On Nov 7, 2007, at 4:41 PM, Benjamin, Ted G. wrote:
Please understand that I’m decent at the engineering side of it. As
a system administrator, I’m a decent engineer.
On the previous configurations, this program seems to run with any
number of processors. I believe these successful users have been
using LAM/MPI. While I was waiting for a reply, I installed LAM/
MPI. The results were similar to those from OpenMPI.
This is a good sign; consistent behavior across multiple different
MPIs implies a problem at the application or system level (i.e., not
the MPI level). Again, I'll not promise that any MPI is bug free, but
these signs point to an application/system problem.
While I can choose LAM/MPI, I’d prefer to port it to OpenMPI since
that is where all the development and most of the support are.
Good.
I cannot choose the Portland compiler. I must use either GNU or
Intel compilers on the Itanium2.
Ok.
> Have you tried running your code through a memory-checking debugger,
> and/or examining any corefiles that were generated to see if there
is
> a problem in your code?
> I will certainly not guarantee that Open MPI is bug free, but
problems
> like this are *usually* application-level issues. One place I
always
> start is running the application in a debugger to see if you can
catch
> exactly where the Badness happens. This can be most helpful.
I have tried to run a debugger, but I am not an expert at it. I
could not get Intel’s idb debugger to give me a prompt, but I could
get a prompt from gdb. I’ve looked over the manual, but I’m not
sure how to put in the breakpoints et. al. that you geniuses use to
evaluate a program at critical junctures. I actually used an
“mpirun –np 2 dbg” command to run it on 2 CPUs. I attached the file
at the prompt. When I did a run, it ran fine with no optimization
and one processor. With 2 processors, it didn’t seem to do
anything. All I will say here is that I have a lot to learn. I’m
calling on my friends for help on this.
For such small rung, I typically do the lazy thing:
- mpirun -np 2 ... as normal
- login to the node(s) where the jobs were launched
- use "gdb --pid <pid>" to attach to each of the jobs
- when gdb attaches, use the "continue" command to let the jobs keep
running
- eventually, the problem will occur and the process will die
- in several kinds of scenarios, gdb will show you right where it died
Consult the gdb documentation and/or any local resources you have for
more details.
> That's fun. Can you tell if it runs the app at all, or if it dies
before
> main() starts? This is probably more of an issue for your
> intel support guy than us...
It’s a Fortran program. It starts in the main program. I inserted
some PRINT*, statements of the “PRINT*,’Read the input at line 213’
” variety into the main program to see what would print. It printed
the first four statements, but it didn’t reach the last three. The
calls that were reached were in the set-up section of the program.

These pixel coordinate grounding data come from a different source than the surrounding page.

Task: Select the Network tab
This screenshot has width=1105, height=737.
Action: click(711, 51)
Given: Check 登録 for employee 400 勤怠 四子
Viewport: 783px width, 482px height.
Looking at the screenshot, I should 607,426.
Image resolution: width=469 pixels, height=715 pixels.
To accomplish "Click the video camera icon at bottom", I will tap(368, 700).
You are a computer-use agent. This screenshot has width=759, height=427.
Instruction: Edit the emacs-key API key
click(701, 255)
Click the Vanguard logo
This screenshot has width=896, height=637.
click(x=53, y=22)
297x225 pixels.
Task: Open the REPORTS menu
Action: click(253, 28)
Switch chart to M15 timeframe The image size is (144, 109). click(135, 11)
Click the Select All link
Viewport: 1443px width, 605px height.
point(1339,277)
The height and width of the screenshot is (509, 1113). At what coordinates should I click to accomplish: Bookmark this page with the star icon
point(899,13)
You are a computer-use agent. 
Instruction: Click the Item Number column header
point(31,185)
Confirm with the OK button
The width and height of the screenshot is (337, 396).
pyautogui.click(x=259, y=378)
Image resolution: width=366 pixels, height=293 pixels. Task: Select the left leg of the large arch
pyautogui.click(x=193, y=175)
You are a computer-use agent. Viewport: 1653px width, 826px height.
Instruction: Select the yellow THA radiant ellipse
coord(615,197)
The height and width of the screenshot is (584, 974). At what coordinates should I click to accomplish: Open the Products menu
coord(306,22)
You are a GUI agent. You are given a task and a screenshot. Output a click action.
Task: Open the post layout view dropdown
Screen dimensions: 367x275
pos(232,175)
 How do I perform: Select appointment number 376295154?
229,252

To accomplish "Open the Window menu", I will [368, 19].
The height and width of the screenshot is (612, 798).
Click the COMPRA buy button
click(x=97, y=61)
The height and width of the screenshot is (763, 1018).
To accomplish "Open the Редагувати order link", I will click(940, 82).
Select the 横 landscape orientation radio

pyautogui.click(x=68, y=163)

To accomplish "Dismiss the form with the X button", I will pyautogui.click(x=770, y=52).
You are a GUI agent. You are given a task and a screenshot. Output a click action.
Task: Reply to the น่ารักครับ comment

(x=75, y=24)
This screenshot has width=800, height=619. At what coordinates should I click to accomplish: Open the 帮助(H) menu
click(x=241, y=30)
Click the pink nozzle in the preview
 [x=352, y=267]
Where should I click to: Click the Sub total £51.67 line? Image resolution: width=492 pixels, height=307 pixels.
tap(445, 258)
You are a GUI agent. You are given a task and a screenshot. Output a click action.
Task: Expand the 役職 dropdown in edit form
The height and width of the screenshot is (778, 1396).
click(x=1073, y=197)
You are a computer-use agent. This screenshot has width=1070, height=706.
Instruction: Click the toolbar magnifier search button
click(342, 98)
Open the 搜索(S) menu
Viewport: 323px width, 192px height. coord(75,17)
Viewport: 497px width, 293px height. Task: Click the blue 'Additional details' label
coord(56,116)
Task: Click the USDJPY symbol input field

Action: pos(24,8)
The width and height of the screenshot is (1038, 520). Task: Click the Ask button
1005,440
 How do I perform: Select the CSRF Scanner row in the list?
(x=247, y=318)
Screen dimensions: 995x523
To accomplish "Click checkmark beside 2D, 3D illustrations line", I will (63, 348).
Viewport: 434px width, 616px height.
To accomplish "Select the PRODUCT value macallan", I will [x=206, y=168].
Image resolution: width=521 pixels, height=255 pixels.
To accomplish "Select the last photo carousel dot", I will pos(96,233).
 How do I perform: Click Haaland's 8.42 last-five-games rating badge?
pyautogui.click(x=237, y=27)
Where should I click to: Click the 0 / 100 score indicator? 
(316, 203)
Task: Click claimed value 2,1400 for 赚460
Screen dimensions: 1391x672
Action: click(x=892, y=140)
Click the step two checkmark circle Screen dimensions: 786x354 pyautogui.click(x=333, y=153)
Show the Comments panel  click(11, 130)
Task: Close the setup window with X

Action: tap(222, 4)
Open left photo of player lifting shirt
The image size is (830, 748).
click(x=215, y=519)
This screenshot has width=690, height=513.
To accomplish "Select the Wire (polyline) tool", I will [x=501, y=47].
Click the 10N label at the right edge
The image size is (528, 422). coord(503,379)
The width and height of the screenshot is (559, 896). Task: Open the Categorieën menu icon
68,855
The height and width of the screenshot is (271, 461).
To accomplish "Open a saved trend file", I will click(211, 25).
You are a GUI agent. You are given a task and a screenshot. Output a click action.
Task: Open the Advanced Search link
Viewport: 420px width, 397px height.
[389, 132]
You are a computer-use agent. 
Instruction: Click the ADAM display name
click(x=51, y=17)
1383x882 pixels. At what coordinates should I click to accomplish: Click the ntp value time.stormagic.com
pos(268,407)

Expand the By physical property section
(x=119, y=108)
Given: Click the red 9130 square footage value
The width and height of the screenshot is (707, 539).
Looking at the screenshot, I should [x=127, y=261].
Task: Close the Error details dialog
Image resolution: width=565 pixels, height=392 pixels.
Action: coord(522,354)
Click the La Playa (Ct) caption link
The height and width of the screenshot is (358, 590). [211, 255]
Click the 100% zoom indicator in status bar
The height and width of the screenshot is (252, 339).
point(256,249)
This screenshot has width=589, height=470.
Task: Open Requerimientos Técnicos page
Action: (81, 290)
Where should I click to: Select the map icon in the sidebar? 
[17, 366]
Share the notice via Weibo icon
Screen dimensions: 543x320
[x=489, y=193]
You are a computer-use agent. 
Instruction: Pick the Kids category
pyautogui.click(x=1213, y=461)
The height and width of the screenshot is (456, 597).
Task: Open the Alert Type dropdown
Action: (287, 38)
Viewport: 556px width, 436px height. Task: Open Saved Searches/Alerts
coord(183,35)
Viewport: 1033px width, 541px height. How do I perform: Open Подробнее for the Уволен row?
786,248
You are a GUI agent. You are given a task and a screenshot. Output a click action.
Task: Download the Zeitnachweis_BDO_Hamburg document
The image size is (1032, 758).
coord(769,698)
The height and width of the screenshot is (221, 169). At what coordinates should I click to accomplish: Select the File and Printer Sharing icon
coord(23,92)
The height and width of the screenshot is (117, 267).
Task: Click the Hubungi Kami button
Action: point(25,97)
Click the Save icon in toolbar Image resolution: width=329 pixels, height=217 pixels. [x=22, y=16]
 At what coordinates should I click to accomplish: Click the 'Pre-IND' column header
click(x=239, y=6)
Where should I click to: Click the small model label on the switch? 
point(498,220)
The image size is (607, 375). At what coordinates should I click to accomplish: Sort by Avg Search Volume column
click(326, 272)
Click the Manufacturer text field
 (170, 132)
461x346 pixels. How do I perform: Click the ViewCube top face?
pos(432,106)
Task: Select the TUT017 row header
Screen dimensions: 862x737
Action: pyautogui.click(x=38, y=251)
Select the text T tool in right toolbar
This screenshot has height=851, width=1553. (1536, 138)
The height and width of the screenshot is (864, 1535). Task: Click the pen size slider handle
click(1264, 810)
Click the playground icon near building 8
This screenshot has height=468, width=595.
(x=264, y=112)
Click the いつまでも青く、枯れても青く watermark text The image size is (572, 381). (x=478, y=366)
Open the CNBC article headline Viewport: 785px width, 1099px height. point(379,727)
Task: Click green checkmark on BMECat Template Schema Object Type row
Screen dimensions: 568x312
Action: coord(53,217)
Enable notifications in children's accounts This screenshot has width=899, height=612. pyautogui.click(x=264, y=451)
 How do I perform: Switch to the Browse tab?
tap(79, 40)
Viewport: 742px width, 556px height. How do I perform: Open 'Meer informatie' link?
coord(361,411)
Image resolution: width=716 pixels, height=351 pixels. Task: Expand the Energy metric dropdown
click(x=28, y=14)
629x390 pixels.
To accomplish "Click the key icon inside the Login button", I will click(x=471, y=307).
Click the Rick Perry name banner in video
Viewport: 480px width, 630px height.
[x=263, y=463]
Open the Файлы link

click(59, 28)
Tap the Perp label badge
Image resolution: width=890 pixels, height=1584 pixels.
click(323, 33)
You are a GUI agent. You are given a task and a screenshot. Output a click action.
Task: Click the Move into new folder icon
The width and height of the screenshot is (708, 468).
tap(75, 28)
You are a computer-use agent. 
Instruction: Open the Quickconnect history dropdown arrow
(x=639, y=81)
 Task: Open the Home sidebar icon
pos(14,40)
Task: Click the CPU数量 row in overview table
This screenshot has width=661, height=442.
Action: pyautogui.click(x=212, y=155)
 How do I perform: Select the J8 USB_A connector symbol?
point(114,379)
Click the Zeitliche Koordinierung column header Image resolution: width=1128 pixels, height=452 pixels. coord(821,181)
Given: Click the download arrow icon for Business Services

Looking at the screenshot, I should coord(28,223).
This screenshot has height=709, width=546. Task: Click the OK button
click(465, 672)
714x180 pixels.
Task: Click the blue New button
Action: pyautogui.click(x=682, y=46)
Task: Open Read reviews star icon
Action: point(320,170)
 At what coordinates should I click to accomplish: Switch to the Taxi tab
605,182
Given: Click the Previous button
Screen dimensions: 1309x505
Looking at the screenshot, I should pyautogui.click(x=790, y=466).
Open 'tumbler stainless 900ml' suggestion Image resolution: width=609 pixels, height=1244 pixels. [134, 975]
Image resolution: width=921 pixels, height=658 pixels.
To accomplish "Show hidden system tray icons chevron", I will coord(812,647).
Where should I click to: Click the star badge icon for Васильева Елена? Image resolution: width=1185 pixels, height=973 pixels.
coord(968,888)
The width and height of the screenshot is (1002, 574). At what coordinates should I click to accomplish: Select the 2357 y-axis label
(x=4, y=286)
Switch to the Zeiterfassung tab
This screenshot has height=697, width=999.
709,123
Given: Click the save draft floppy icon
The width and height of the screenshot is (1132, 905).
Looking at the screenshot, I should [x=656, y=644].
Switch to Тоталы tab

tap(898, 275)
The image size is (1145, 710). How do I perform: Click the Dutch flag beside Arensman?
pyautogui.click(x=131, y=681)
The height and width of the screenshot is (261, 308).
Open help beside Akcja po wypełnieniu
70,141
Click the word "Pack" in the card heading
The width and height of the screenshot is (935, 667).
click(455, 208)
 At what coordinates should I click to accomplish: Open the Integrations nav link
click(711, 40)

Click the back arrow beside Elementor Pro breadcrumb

The section that wasn’t reached had a lot of matrix-setting and
solving subroutine calls.
That's also a good sign; it started to execute and then died later.
So it's not a system-level issue that prevents the app from starting;
that eliminates one whole line of troubleshooting.
mpirun –np 2 mpi_hello
and
mpirun –np 2 non_mpi_hello
print two “Hello, world”s).
So just to be absolutely clear: this is expected behavior. Open MPI's
mpirun can launch non-MPI applications.
This is my mistake. I attached an old version of ompi_info.txt. I
am now attaching the correct version. I already have 1.2.4 installed.
Gotcha. I would proceed with seeing what the debugger will tell you,
or, failing that, putting more and more printf's in to narrow down
exactly where things fail. I'm an advocate of using tools, though --
so I tend to prefer using debuggers. But sometimes a small number of
printf's are ok. :-)
Good luck.
--
Jeff Squyres
Cisco Systems